Brokerage revenues in the third quarter of 2009 were $184.4 million compared with $226.4 million on a GAAP basis and $235.9 million on a non-GAAP basis in the third quarter of 2008. Revenues from financial, equity and commodity products decreased 27%, 36% and 25%, respectively, from the third quarter of 2008. Credit product revenues increased 14% on a GAAP basis but declined 2% on a non-GAAP basis from the prior year period. By geographic region, third quarter 2009 GAAP brokerage revenues decreased 13% in the Americas, 21% in EMEA and 28% in Asia-Pacific compared with the third quarter of 2008. EMEA revenues were down 27% on a non-GAAP basis compared with the third quarter 2008.
Revenues from trading software, analytics and market data products for the third quarter of 2009 were $13.6 million, down 3% from the same period of 2008. Included in the 2009 period was an $8.0 million contribution to software revenue from Trayport Limited. Trayport’s software revenues decreased 2% on a reported basis but increased 14% in its functional currency, the British Pound Sterling, compared with the third quarter of 2008.
Expenses
For the third quarter of 2009, compensation and employee benefits expense was $135.1 million on a GAAP and non-GAAP basis compared with $176.5 million on a GAAP basis and $159.0 million on a non-GAAP basis in the third quarter of 2008. Compensation and employee benefits expense was 70.3% of total revenues on a GAAP basis and 68.4% on a non-GAAP basis in the third quarter of 2009 compared with 72.6% of total revenues on a GAAP basis and 62.9% on a non-GAAP basis, in the third quarter of 2008.

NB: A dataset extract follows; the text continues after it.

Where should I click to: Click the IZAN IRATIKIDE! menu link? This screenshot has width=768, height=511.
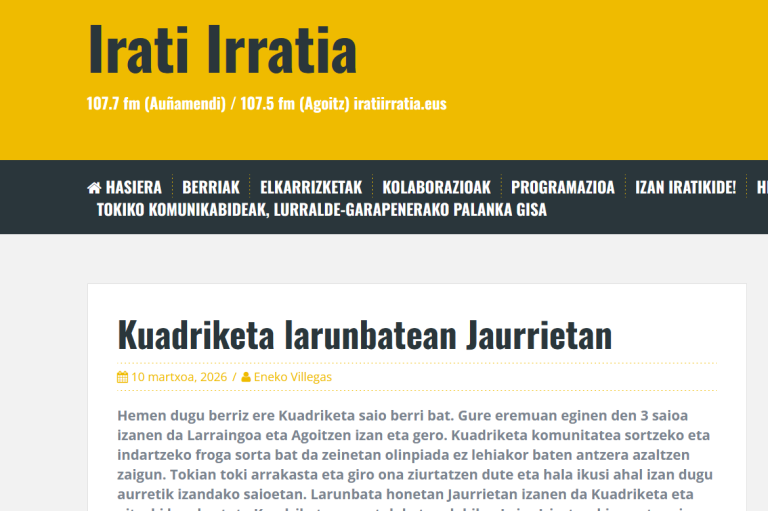coord(685,187)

Non-compensation expenses for the third quarter of 2009 on a GAAP basis were $52.7 million or 27.4% of total revenues compared with $77.3 million or 31.8% of total revenues in the third quarter of 2008. On a non-GAAP basis, non-compensation expenses for the third quarter of 2009 were $51.3 million or 26.0% of total revenues compared with $62.3 million or 24.6% of total revenues in the third quarter of 2008.
The effective tax rate for the first nine months of 2009 was 37.0%, compared to 36.5% for the same period of 2008.
Earnings
Net income for the third quarter of 2009 was $2.8 million, or $0.02 per diluted share, compared with a net loss of $6.7 million, or ($0.06) per diluted share, in the third quarter of 2008. On a non-GAAP basis, net income for the third quarter of 2009 was $6.9 million, or $0.06 per diluted share, compared with net income of $20.0 million or $0.17 per diluted share for the third quarter of 2008.
Nine-Month Results
For the nine months ended September 30, 2009, total revenues were $633.1 million and net income was $30.7 million or $0.25 per diluted share, compared with revenues of $819.3 million and net income of $52.9 million or $0.44 per diluted share for the first nine months of 2008. On a non-GAAP basis, total revenues for the first nine months of 2009 were $630.2 million and net income was $34.5 million or $0.28 per diluted share, compared with non-GAAP revenues of $828.9 million and net income of $84.0 million or $0.70 per diluted share for the first nine months of 2008.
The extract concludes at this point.